═════ EXTRACTED DATA

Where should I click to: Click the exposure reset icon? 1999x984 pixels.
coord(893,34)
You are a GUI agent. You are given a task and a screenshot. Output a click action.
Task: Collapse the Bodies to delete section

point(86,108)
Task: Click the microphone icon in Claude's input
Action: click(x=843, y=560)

══════════

TASK INSTRUCTIONS
Reproduce each record shown above without altering a single word.

ANSWER FOR THIS EXERCISE
Where should I click to: Click the exposure reset icon? 1999x984 pixels.
coord(893,34)
You are a GUI agent. You are given a task and a screenshot. Output a click action.
Task: Collapse the Bodies to delete section

point(86,108)
Task: Click the microphone icon in Claude's input
Action: click(x=843, y=560)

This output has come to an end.